When the famous old rugby unions of Nelson Bays and Marlborough merged to form Tasman in 2006, you could say the new team had a major identity crisis to overcome.
Not to put too fine a point on it, the two distinct unions at the top of the South Island quite enjoyed being separated by "the hill", and many an old-timer choked on his lager at the suggestion that a century of bitter history between them could be wiped away by a simple rebranding exercise.
Nelson Bays may have been more comfortable with the idea, having already undertaken one merger (with Golden Bay-Motueka), and the two unions had occasionally come together to beat up on some foreign touring side.
But for those who plied their rugby trade for clubs such as Picton's Waitohi, or for the tussock-jumpers of the Awatere, the very thought of a permanently combined team was as unpalatable as a sour grape, as sinkable as the Mikhail Lermontov.
Fortunately, though by no means quickly, petty and not-so-petty differences were put aside and Tasman debuted in the 2006 Air New Zealand Cup.
They played all their home games at Lansdowne Park in Blenheim that year and won two - 43-0 against Manawatu and 56-15 against my beloved Northland.
I still remember watching that game, and wondering how on earth the new kids on the block could put a half-century on the Cambridge Blue.
Tasman announced their arrival in the top league not by winning a whole bunch of games, but by playing the kind of attacking, free-wheeling rugby that would become their hallmark. Even in that first year they averaged more points per game than all but the three most storied teams in provincial history, Auckland, Canterbury and Waikato.
There was something about the Makos, as Tasman would come to be known, that people from around the country seemed to love. They had a personality that was not grafted from the big provincial centres.
They were almost exotic - boys from the sunshine capital of the country or from among the vines. They played with a reckless abandon that didn't always produce victories, but almost always produced big scores.
They developed a reputation for their team spirit, as they showed when the fledgling union was up for the chop by New Zealand Rugby in 2008.
They found a way to win more games than they ever had before and made the quarter-finals for the first time. The next year, they enjoyed another first - a victory over Auckland.

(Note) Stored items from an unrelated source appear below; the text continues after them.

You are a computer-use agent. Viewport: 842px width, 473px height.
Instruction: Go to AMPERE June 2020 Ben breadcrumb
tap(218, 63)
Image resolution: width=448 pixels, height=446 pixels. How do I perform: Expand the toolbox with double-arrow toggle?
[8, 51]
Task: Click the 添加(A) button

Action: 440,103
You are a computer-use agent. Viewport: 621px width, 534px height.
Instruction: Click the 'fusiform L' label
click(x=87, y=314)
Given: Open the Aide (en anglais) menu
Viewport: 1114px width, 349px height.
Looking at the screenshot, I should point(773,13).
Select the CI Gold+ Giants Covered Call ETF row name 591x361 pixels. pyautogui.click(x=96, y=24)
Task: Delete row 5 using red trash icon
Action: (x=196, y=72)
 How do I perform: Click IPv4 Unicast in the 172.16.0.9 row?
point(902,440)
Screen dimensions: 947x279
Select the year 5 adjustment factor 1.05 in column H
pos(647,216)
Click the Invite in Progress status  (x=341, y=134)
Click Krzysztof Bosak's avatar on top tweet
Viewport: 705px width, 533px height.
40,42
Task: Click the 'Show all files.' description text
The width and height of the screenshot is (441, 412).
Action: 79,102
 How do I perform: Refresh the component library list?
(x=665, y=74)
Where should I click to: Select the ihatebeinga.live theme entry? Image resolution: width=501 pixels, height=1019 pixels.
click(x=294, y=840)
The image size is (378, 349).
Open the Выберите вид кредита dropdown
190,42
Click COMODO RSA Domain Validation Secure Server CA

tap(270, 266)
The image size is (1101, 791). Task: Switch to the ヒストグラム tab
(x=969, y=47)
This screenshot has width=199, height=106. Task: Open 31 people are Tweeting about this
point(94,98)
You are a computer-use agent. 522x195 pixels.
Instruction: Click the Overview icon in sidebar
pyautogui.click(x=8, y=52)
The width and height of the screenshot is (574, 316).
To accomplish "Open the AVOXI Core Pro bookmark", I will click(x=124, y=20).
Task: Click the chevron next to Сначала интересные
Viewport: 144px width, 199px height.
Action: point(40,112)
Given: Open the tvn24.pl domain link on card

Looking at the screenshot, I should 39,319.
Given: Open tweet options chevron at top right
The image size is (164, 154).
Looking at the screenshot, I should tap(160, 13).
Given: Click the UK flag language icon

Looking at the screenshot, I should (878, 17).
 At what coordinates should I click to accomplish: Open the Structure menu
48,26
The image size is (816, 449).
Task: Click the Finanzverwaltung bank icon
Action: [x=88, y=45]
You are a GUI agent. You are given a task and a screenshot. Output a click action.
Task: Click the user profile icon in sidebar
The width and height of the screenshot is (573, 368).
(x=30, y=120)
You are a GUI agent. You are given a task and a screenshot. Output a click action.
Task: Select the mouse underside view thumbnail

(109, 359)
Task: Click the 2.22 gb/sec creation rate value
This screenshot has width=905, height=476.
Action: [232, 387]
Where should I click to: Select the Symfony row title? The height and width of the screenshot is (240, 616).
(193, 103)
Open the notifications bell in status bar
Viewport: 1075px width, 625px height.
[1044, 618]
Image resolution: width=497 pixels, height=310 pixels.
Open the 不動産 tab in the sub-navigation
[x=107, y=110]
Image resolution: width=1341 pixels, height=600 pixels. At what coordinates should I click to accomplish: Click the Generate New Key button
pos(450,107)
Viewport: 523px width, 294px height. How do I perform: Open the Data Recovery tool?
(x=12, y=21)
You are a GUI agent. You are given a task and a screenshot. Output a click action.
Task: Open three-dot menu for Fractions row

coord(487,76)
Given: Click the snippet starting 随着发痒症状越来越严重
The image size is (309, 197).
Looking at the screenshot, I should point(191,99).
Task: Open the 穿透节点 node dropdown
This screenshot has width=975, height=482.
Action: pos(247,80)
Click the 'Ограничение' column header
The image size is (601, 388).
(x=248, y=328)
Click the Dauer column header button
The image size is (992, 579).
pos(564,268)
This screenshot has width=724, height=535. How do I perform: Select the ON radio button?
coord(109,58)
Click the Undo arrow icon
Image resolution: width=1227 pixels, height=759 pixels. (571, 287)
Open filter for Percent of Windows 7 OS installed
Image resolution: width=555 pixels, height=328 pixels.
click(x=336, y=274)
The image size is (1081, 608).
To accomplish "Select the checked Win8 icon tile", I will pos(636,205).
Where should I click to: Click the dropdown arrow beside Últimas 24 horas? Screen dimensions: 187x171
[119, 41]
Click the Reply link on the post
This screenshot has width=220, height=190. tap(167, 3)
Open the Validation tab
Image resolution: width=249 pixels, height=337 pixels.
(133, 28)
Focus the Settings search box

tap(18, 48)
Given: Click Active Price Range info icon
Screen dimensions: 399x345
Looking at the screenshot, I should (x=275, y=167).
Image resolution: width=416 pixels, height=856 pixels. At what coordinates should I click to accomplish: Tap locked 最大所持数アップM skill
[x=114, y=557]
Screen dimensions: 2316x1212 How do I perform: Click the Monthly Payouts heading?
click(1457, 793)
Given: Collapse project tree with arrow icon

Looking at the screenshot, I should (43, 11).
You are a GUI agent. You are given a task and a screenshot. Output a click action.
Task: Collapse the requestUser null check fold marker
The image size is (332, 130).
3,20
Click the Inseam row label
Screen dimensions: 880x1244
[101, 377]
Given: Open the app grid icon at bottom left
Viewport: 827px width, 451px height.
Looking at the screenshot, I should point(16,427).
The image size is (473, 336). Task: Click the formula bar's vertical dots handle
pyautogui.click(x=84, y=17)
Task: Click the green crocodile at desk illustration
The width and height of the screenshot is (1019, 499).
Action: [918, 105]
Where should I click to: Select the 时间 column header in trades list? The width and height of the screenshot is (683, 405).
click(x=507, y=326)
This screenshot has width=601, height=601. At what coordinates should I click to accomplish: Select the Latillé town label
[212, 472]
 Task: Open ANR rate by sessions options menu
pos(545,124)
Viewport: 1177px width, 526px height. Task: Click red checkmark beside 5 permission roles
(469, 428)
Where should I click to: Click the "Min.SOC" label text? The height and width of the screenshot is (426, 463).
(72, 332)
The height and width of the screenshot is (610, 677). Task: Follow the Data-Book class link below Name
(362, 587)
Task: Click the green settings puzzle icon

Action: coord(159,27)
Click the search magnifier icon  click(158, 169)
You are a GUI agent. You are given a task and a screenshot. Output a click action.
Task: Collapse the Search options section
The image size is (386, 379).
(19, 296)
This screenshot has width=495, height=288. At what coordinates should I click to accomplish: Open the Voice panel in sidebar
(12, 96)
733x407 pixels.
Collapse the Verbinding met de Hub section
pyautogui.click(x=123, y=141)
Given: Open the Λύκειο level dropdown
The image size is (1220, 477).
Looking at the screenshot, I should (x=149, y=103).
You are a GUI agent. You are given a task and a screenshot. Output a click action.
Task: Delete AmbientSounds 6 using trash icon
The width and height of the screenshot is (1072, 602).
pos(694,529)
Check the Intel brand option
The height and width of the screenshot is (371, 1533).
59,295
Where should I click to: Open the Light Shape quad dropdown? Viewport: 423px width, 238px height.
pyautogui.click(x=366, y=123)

It would not be their last.
Tasman was a place for cult heroes. Think Mark Bright and Jonathan Poff, Alex Ainley and Lucky Mulipola, Andrew Goodman and Robbie Malneek. They were unknowns before that debut season, but were soon household names for aficionados of the provincial game.
More would come later - Quentin MacDonald and Joe Wheeler, the Marshall brothers and Marty God-damned Banks among them. Even the coaches were idiosyncratic, none more so than Kieran Keane.
In 2013, Tasman won their first championship title and with it promotion to the Premiership. The next year they faced Taranaki in a second consecutive grand final - arguably the most-watched in almost a decade of expanded competition.
Tasman fell short of a famous victory but reinforced their reputation as one of the most entertaining teams in the country.
The story of Tasman's decade of existence is quite extraordinary when you think about it. To go from an awkward merger of two bitter rivals to one of the most iconic brands in New Zealand rugby in the space of 10 years is quite something.
The team have fashioned a connection strong enough to bind them together across five Super Rugby franchises. It matters not where you're playing in the pro leagues - once a Mako, always a Mako. The fins are up.
So attached have the players become to that shared identity - that brand - that a dozen of the current mob have Mako shark tattoos. All of them are the same apart from one small detail: the player's own cap number.
And this is why they don't want a new logo. This is why Tasman now have a new identity crisis: these players believe a decade of sweet history should not be wiped away by a simple rebranding exercise.